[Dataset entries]
::::::::

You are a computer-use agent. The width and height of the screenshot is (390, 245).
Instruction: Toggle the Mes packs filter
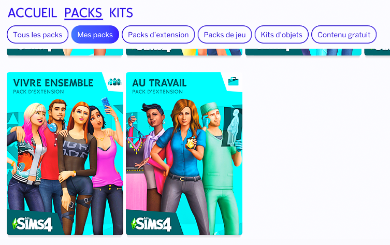(x=95, y=35)
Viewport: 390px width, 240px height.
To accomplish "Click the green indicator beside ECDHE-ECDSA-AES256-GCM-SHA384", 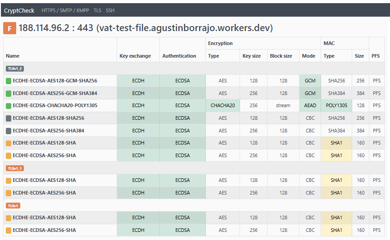I will 9,93.
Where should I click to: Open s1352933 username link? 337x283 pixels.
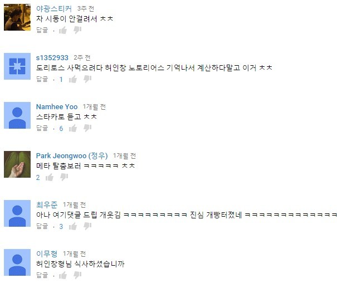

::::::::

_Activity:_
The answer should consist of every line above in which "height" appears.

_Answer:_
You are a computer-use agent. The width and height of the screenshot is (390, 245).
Viewport: 390px width, 240px height.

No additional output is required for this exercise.